● **SET TASKS**:
A. Summarize the blog post on loving poetry in two sentences.
B. In the blog post on loving poetry, what did the author write in a diary during pre-university days, and when?

### DOCUMENT SEGMENT ###

Sunday, 27 September 2015

Why do I Love Poetry?


A conversation with the closest friend of mine from my college days recently, made me reflect on this question: why do I love poetry? It led to some surprising discoveries. Nothing could be more surprising than the recollection that not long ago, if you had asked me, ' Hey, Jijnasa, who's poetry you love the most?', I'd have gone blank and said,' Urgh! I do not read any.'

But, then, when did I fell in love with it?
Hard to say. Because I do not remember falling, you know.

Once there was time when I thought poems were boring. I became fixated on the idea as
I began to devour more and more fiction. Poetry versus Fiction: I thought them as dichotomous, never realizing the potential of poetry and fiction to complement each other. During my school days I was averse to poem writing competitions; in periodicals and magazines, I skipped poems entirely, to look at colorful photos and, to read stories and other articles. Yet, on occasions I felt awed by soulful light music compositions in my regional language. Also, I remember a time when I couldn’t resist repeating to myself some lines of the English poems we were required to learn to recite.

‘Daffodils’ was one such. As I walked back from school, beneath the blue sky, with birds singing in the trees, it’s lines would play in my head.

“ Continuous as the stars that shine,
                Twinkling on the milky way
They stretched in never ending line.
Along the margin of the bay.”

And  then...

“ For oft when on my couch I lie,
                In vacant or in pensive mood;
Then my heart with pleasure fills
And dances with the daffodils.”

 (This, when I had no idea what daffodils looked like, and when I didn't  know meanings of many of the words in the poem!)

Also, I could never forget this stanza, of Robert Frost, even when exams where long past: it’s lines, dark and mysterious:



“ The woods are lovely dark and deep;
But I have promises to keep.
Miles to go before I sleep
And miles to go before I sleep.”

( As I became overly studious in my pre-university days, I actually wrote these lines in my diary, whenever I felt my attention wandering off from my textbooks.)

As it happens with many youngsters struggling to make sense of the big adult world, I too forgot to keep track of things I love as I thought them as distracters from ‘the more worthwhile things’. They kept coming back to me, though, nudging me to reconsider, asking me to love them, becoming one with me without my conscious knowledge. I believe, poetry was one among them. I do not remember falling in love with them. But now, here I am.

My love for poetry is intermittent and rather opportunistic. I do not pursue them actively. That doesn’t mean that it is any less passionate. When I and poetry cross paths, I lose myself to it, make it mine and move on. It remains with me forever, so much internalized that somebody else’s compositions are not much separable from my own.

Have you ever read these lines of Tagore? :



“Ah, but where is it?
Who can strain the blue from the sky?
I try to grasp the beauty;
it eludes me, leaving only the body in my hands.
Baffled and weary I come back.
How can the body touch the flower which only the spirit may touch?”

### DATASET ENTRIES ###

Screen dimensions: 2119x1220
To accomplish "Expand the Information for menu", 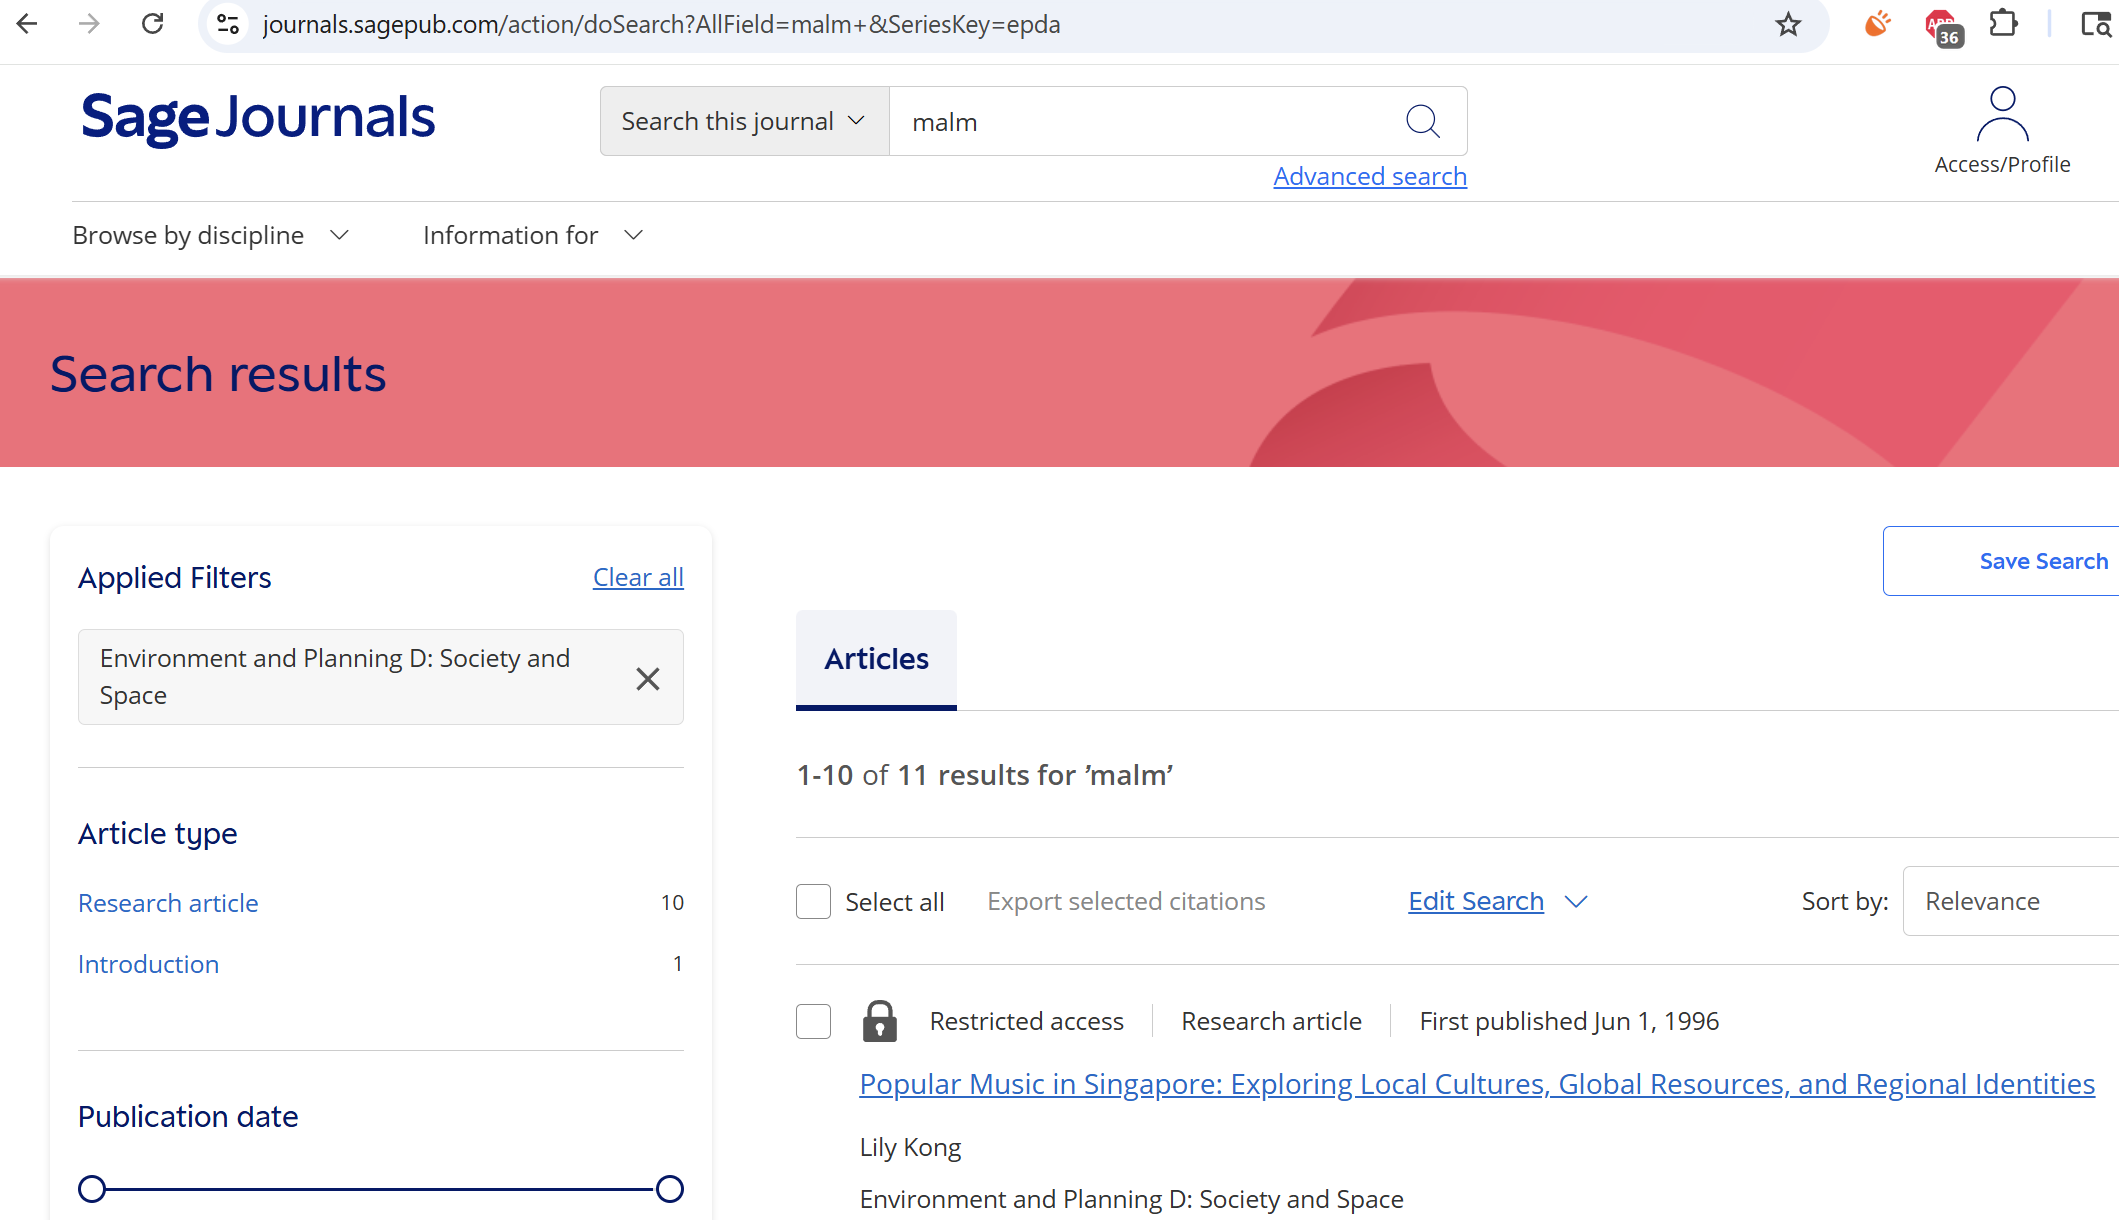I will pos(532,235).
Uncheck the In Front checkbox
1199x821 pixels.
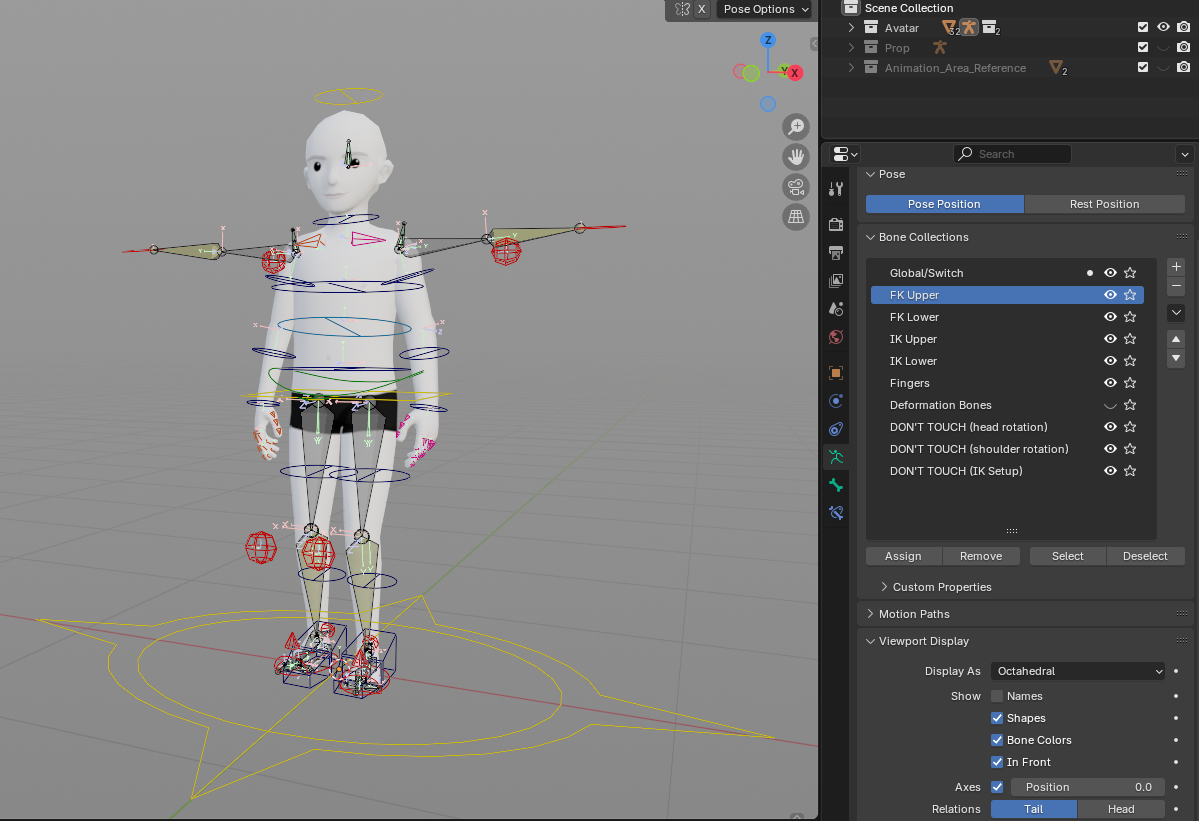[x=997, y=762]
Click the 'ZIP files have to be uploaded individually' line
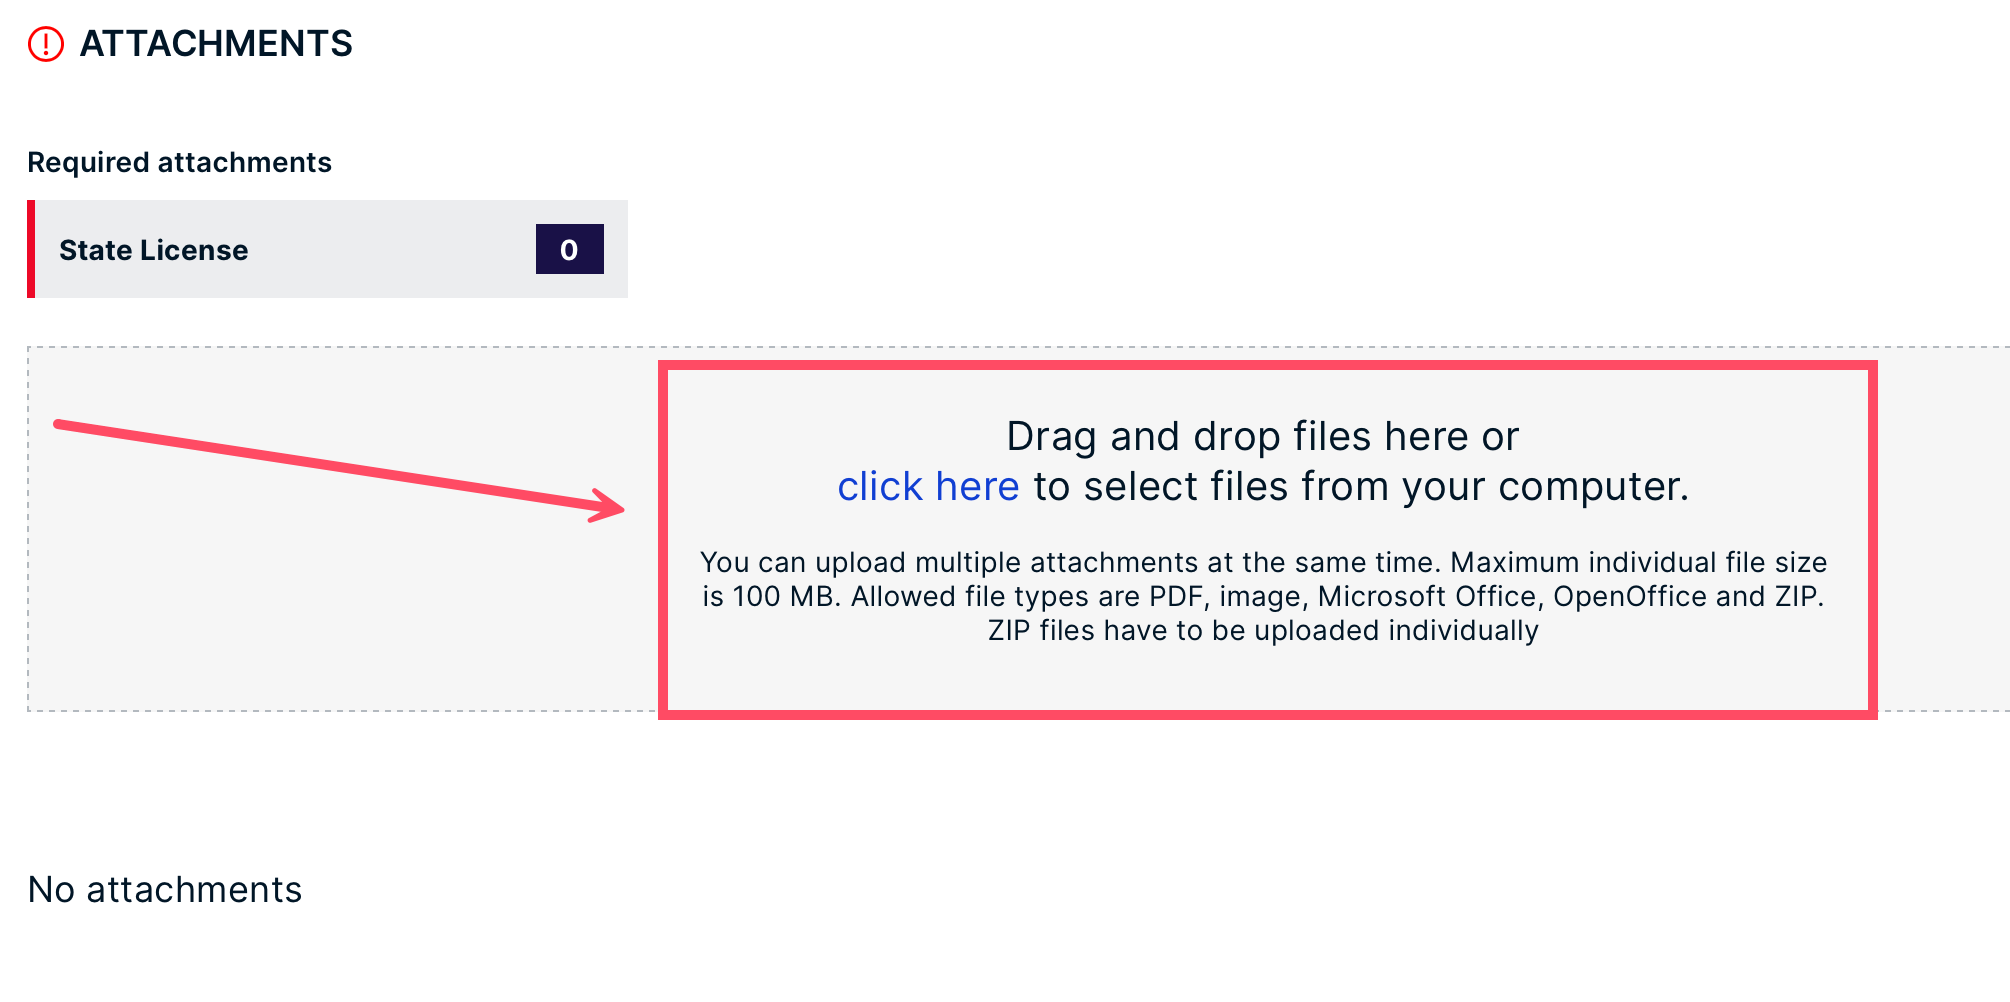The image size is (2010, 1002). click(1263, 631)
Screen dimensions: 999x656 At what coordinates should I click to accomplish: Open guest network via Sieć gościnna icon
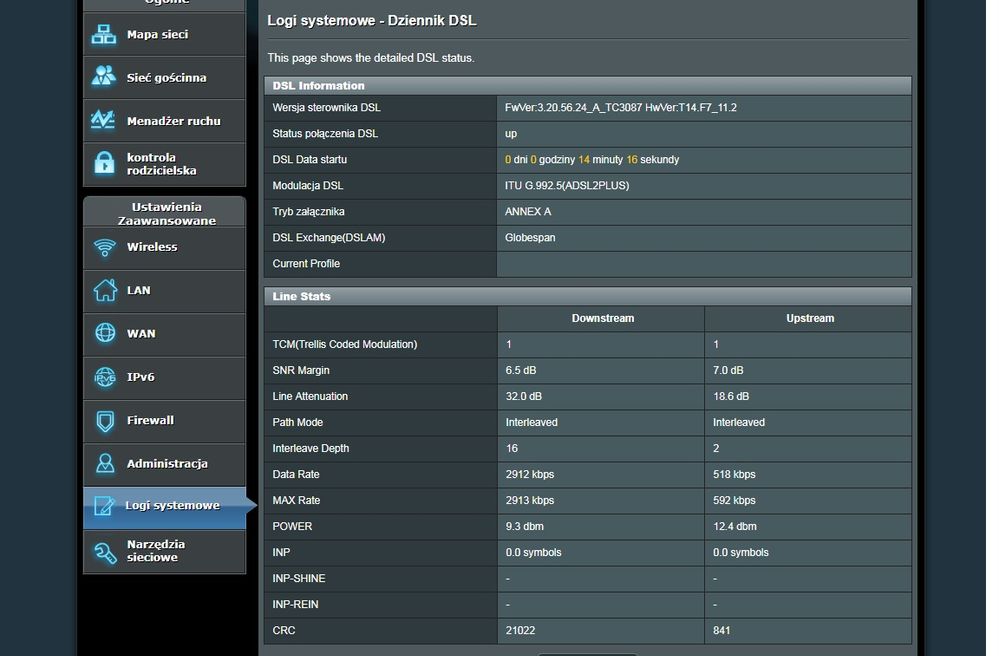point(104,77)
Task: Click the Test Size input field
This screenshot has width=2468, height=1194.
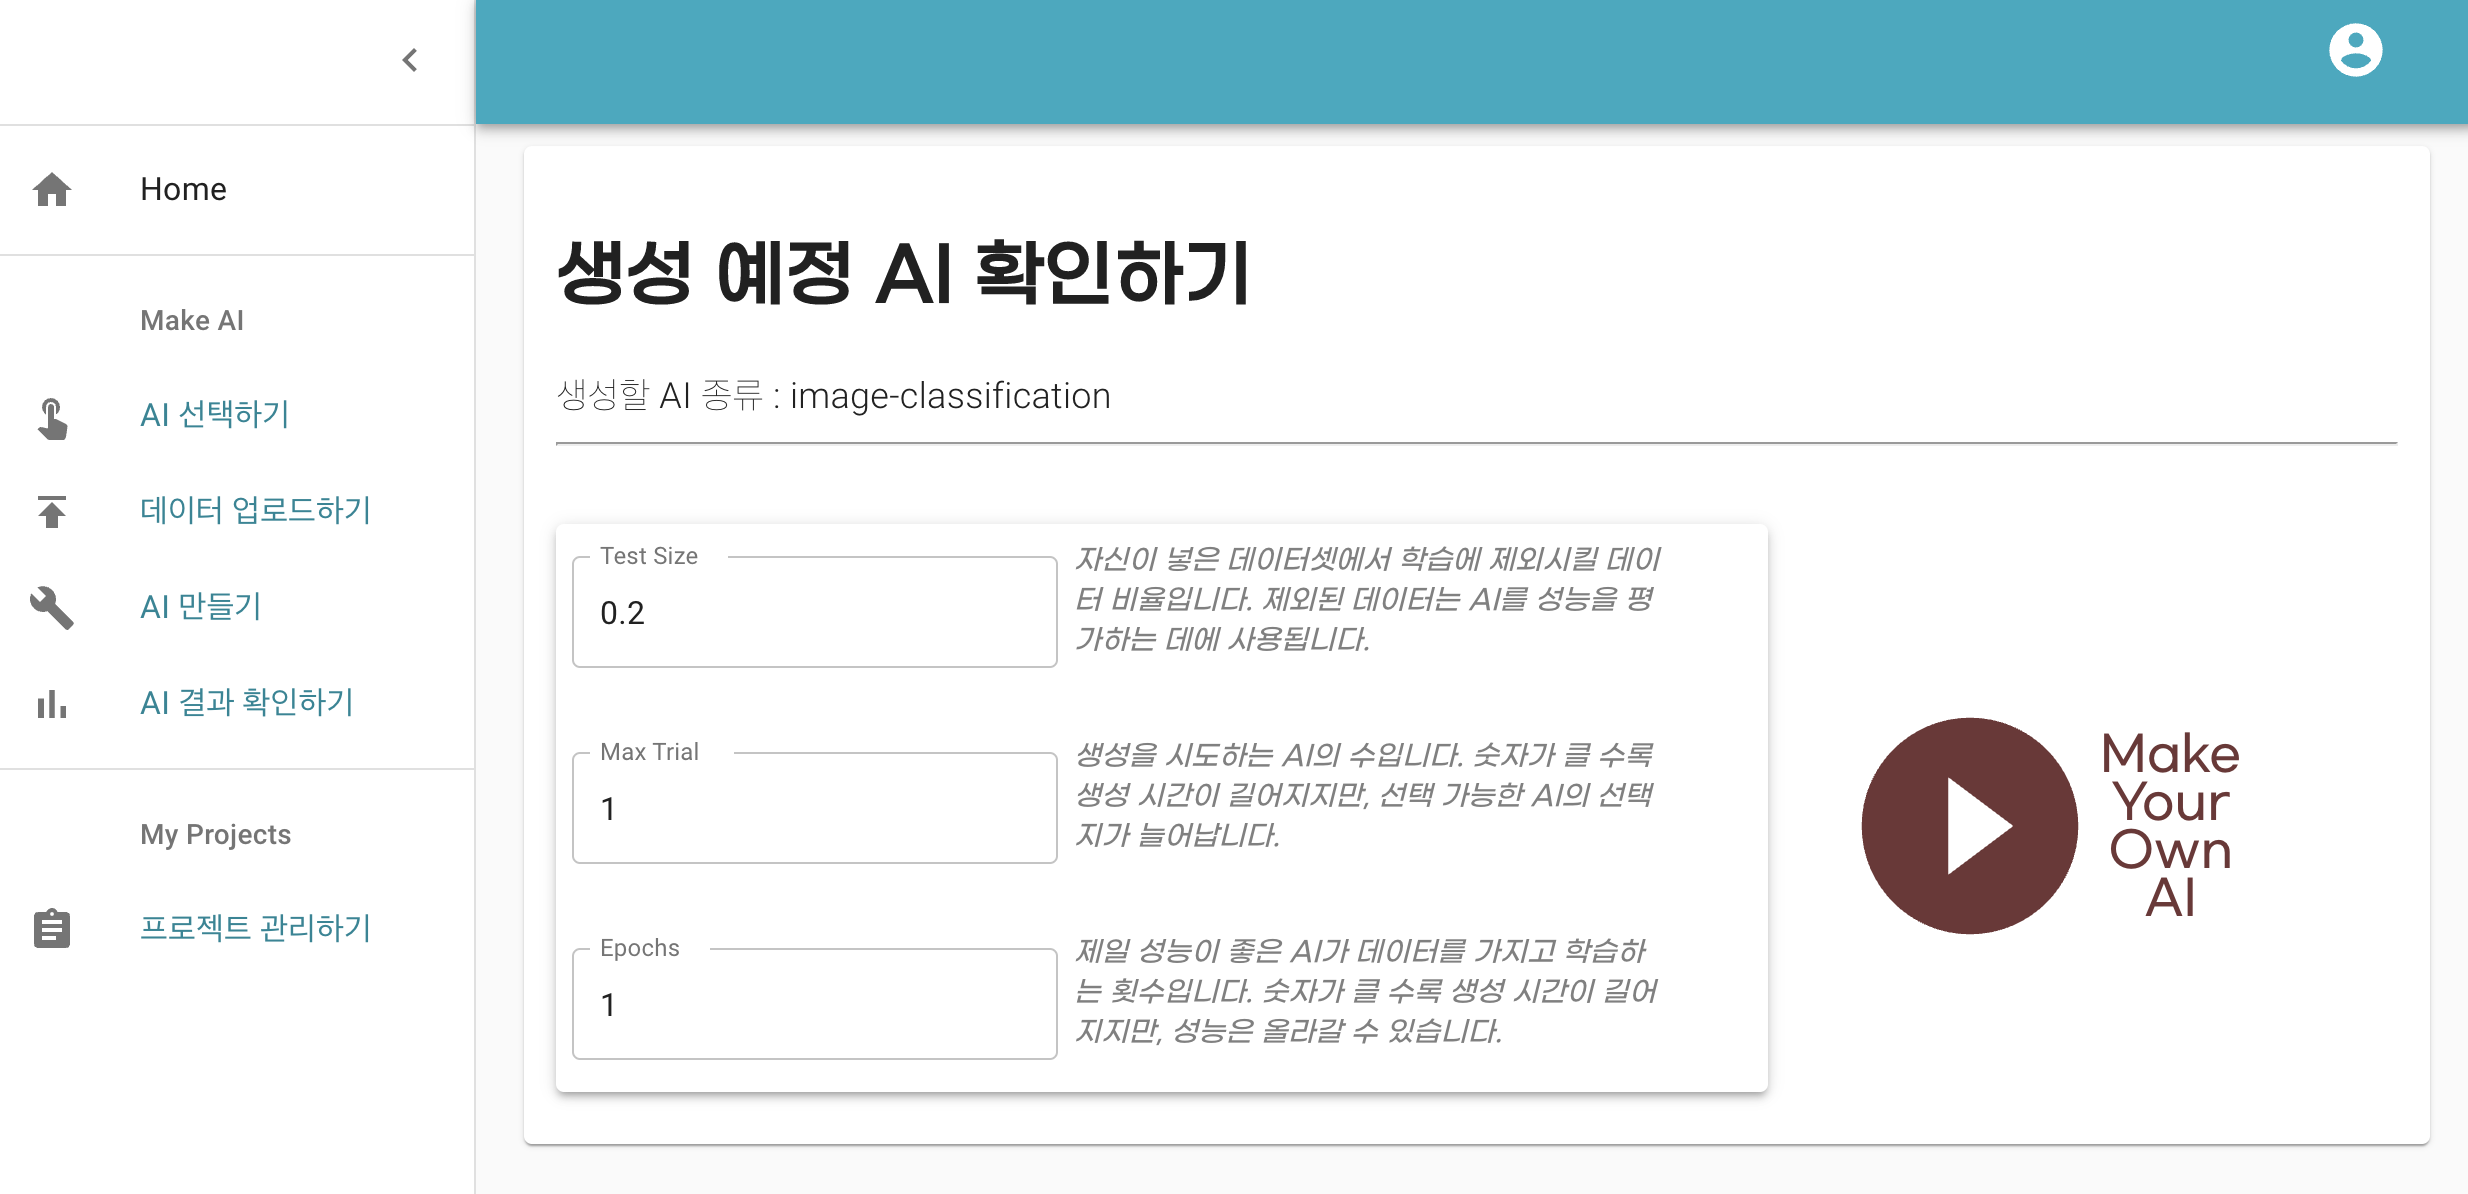Action: [x=814, y=613]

###

● **RESPONSES TO THE TASKS**:
A. A talk with a close college friend led the author to reflect on why they love poetry, despite once finding poems boring and preferring fiction, though lines from "Daffodils" and a Robert Frost stanza stayed in their head. Their love for poetry is intermittent and opportunistic but passionate, and the poems they meet become so internalized that others' compositions are hard to separate from their own.

B. The Robert Frost lines beginning "The woods are lovely dark and deep," written whenever the author's attention wandered from textbooks.